Fluid Standards

From W3C Wiki

[work in progress, not ready for discussion]

The W3C Rec Track Process has a number of inherent problems, especially:

  • The need for formal review at each phase by the limited pool of "horizontal" experts and groups creates bottlenecks, which slows the pace of standards development
  • The slow pace and complexity of the formal process doesn't align well with the "evergreen web" in which browsers are continually updated to fix bugs and introduce new features.
  • Maintenance of Recommendations often doesn't happen, in part because the Process is so unwieldy as to prevent continuous maintenance.

In part because of these problems, the developers who need web technology standards are increasingly voting with their feet and working at WHATWG or another SDO, or in open source projects such as Blink/Chromium, to build consensus on how the web platform should work. We can expect this trend to continue unless W3C's process becomes more "fluid," a neutral term that subsumes WHATWG "living" standard and the proposal for an "Evergreen" standards track.

Rationale for Living/Evergreen/Fluid standards

https://whatwg.org/workstream-policy#living-standard

""Living Standard" means a single, unified technical specification, published by the WHATWG as a Living Standard, as modified from time to time by the Editor of the associated Workstream. Living Standards are intended to include only those features that are likely to be implemented in major browser engines and are suitable for adoption and implementation by other browser engine developers and integrators."
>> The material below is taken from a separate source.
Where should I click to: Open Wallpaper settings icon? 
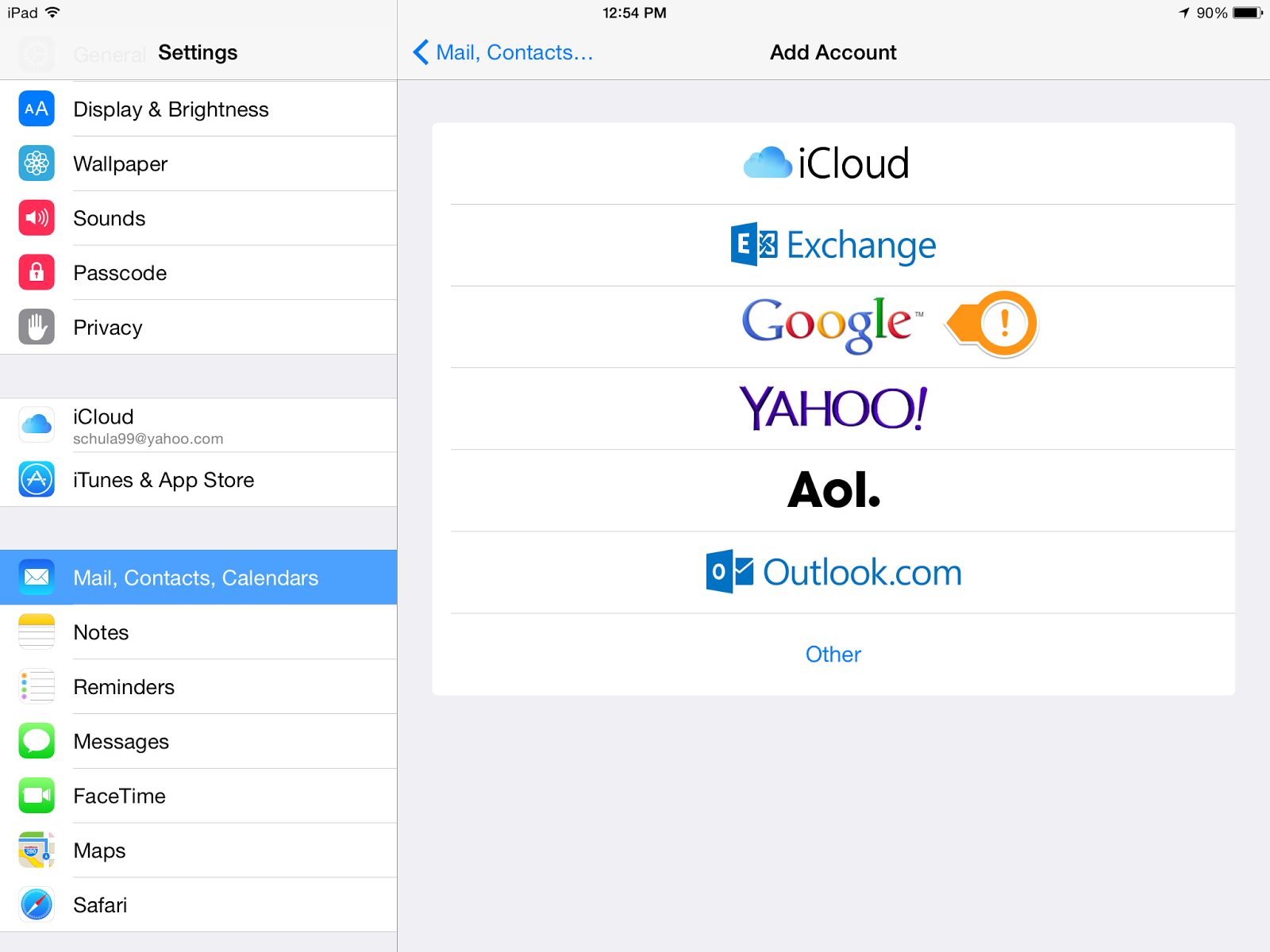tap(37, 163)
[note the MoU language about

Consensus on Fluid Standards

Wide Review of Fluid Standards

Support Tables

Fluid processes do not draw a sharp distinction between features that are in progress and features that are stable enough to be considered “standards.” Thus there are no gates or gatekeepers … What there is is *evidence* as notes in the document… support tables showing implementation status, pointers to issues raised against the current text, status of patent commitments, and the status of requests for review by “horizontal” specialists in architecture, accessibility, internationalization, security, and privacy.
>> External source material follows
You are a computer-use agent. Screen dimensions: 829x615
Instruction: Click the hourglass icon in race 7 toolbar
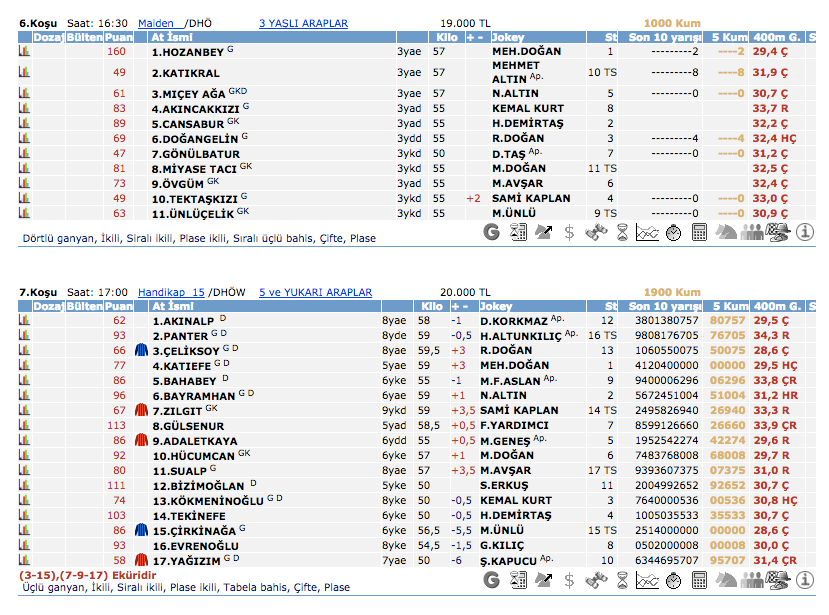[x=621, y=581]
  • Who should review what?
    • Standards geeks and bleeding edge implementers look at pull requests
    • Implementers read the Fluid Standard
    • Site builders read the Fluid Standard, paying particular attention to the Support Tables to make a judgment on whether to assume at feature is a standard or not
    • Lawyers, regulators, conservative enterprises use snapshots to see what has patent commitments ...
    • Reviewers look at anything and everything, including implementations, to find and report things that don't work for some audience or scenario.

Proposal

  1. Require RF patent commitment on one's own contributions and triggers broad patent commitments on snapshots produced either on a rhythm or at transition phases before Recommendation
  2. Create a "Fluid Standard" [a placeholder term] process phase before CR (or parallel to CR) that is available to all WGs without needing special provisions in their charters.
  3. Commit to tooling improvements and team procedures to automate / simplify / drive with data the process phase transitions

Principles

  • Standards describe that which users can reasonably expect to work in a well-documented way
  • How standards come to be is less important than their alignment with reality. Standards may come from paving cowpaths, committee decisions, or authoritative decree; the usefulness of a specification is determined by people accepting and using it. ZIP is a "standard", as is (the subset of PDF used on the web?); Flash was once effectively a standard even though it is Adobe proprietary technology because website developers could assume it was supported in a user's browser, but it is not a web standard anymore because browsers have disabled it or hidden it behind settings. WHATWG's description of an error-correcting HTML parser was a standard immediately, because it described the common behavior of most browsers, even though it wasn't incorporated into the HTML Recommendation in 2014.
  • This doesn't mean "anything goes", but "anything that browsers implement in a way website developers can count on" is effectively a web standard.
  • The only voters that matter are the builders and consumers of web technology, who vote with their feet. XML was designed to be simple to implement, with "halt and catch fire" as the error handling mechanism. Its proponents as a web technology assumed that users would report "broken" sites to their developers, who would be motivated to quickly fix syntax issues. In reality, users considered browsers that didn't render their desired content to be broken, and switched to a browser that did.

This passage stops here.